┌────────
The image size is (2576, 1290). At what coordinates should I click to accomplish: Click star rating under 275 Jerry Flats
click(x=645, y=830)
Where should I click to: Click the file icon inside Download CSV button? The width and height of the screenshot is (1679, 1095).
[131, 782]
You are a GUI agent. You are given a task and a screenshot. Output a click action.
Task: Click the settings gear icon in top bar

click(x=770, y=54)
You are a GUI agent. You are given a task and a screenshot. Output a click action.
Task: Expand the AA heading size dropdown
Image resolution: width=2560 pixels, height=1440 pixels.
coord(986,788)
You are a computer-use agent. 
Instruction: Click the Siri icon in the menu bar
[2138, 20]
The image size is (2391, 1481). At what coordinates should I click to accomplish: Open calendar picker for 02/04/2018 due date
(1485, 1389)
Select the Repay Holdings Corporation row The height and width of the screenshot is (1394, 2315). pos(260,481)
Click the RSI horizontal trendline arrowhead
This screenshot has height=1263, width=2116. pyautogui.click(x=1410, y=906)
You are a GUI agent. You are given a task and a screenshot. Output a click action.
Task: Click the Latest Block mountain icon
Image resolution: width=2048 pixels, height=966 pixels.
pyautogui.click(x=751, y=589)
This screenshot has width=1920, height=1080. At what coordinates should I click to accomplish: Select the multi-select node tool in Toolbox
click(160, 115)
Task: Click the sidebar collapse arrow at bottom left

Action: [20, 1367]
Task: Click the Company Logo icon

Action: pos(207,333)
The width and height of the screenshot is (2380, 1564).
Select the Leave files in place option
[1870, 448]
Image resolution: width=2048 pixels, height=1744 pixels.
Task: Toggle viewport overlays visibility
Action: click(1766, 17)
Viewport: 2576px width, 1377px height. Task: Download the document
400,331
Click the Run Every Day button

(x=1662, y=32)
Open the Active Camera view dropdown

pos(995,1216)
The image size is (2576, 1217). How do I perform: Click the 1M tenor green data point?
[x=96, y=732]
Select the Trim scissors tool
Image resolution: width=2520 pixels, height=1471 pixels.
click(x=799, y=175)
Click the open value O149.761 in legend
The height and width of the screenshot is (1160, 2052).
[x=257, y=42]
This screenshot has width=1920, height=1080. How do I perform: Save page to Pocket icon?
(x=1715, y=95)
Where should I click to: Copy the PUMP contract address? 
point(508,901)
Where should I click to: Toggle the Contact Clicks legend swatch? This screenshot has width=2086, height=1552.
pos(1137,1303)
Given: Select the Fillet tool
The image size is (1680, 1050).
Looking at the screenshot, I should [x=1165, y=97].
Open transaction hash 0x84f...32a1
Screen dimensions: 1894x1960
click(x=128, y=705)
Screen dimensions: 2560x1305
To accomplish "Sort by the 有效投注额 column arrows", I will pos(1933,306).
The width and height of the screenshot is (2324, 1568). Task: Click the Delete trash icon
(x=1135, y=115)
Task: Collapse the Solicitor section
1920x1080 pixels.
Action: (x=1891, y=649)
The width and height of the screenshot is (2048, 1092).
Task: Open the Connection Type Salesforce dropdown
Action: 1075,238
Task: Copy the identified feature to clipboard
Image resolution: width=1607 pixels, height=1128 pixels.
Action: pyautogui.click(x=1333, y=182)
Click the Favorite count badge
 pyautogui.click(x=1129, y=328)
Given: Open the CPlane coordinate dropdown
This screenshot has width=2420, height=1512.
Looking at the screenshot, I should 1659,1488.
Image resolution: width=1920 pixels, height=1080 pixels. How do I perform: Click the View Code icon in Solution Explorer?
└────────
Exercise description: Each line of the data is to be transcribed exactly, with nothing left out.

Exercise solution:
The image size is (2576, 1290). At what coordinates should I click to accomplish: Click star rating under 275 Jerry Flats
click(x=645, y=830)
Where should I click to: Click the file icon inside Download CSV button? The width and height of the screenshot is (1679, 1095).
[131, 782]
You are a GUI agent. You are given a task and a screenshot. Output a click action.
Task: Click the settings gear icon in top bar

click(x=770, y=54)
You are a GUI agent. You are given a task and a screenshot. Output a click action.
Task: Expand the AA heading size dropdown
Image resolution: width=2560 pixels, height=1440 pixels.
coord(986,788)
You are a computer-use agent. 
Instruction: Click the Siri icon in the menu bar
[2138, 20]
The image size is (2391, 1481). At what coordinates should I click to accomplish: Open calendar picker for 02/04/2018 due date
(1485, 1389)
Select the Repay Holdings Corporation row The height and width of the screenshot is (1394, 2315). pos(260,481)
Click the RSI horizontal trendline arrowhead
This screenshot has height=1263, width=2116. pyautogui.click(x=1410, y=906)
You are a GUI agent. You are given a task and a screenshot. Output a click action.
Task: Click the Latest Block mountain icon
Image resolution: width=2048 pixels, height=966 pixels.
pyautogui.click(x=751, y=589)
This screenshot has width=1920, height=1080. At what coordinates should I click to accomplish: Select the multi-select node tool in Toolbox
click(160, 115)
Task: Click the sidebar collapse arrow at bottom left

Action: [20, 1367]
Task: Click the Company Logo icon

Action: pos(207,333)
The width and height of the screenshot is (2380, 1564).
Select the Leave files in place option
[1870, 448]
Image resolution: width=2048 pixels, height=1744 pixels.
Task: Toggle viewport overlays visibility
Action: click(1766, 17)
Viewport: 2576px width, 1377px height. Task: Download the document
400,331
Click the Run Every Day button

(x=1662, y=32)
Open the Active Camera view dropdown

pos(995,1216)
The image size is (2576, 1217). How do I perform: Click the 1M tenor green data point?
[x=96, y=732]
Select the Trim scissors tool
Image resolution: width=2520 pixels, height=1471 pixels.
click(x=799, y=175)
Click the open value O149.761 in legend
The height and width of the screenshot is (1160, 2052).
[x=257, y=42]
This screenshot has width=1920, height=1080. How do I perform: Save page to Pocket icon?
(x=1715, y=95)
Where should I click to: Copy the PUMP contract address? 
point(508,901)
Where should I click to: Toggle the Contact Clicks legend swatch? This screenshot has width=2086, height=1552.
pos(1137,1303)
Given: Select the Fillet tool
The image size is (1680, 1050).
Looking at the screenshot, I should [x=1165, y=97].
Open transaction hash 0x84f...32a1
Screen dimensions: 1894x1960
click(x=128, y=705)
Screen dimensions: 2560x1305
To accomplish "Sort by the 有效投注额 column arrows", I will pos(1933,306).
The width and height of the screenshot is (2324, 1568). Task: Click the Delete trash icon
(x=1135, y=115)
Task: Collapse the Solicitor section
1920x1080 pixels.
Action: (x=1891, y=649)
The width and height of the screenshot is (2048, 1092).
Task: Open the Connection Type Salesforce dropdown
Action: 1075,238
Task: Copy the identified feature to clipboard
Image resolution: width=1607 pixels, height=1128 pixels.
Action: pyautogui.click(x=1333, y=182)
Click the Favorite count badge
 pyautogui.click(x=1129, y=328)
Given: Open the CPlane coordinate dropdown
This screenshot has width=2420, height=1512.
Looking at the screenshot, I should 1659,1488.
Image resolution: width=1920 pixels, height=1080 pixels. How do I perform: Click the View Code icon in Solution Explorer?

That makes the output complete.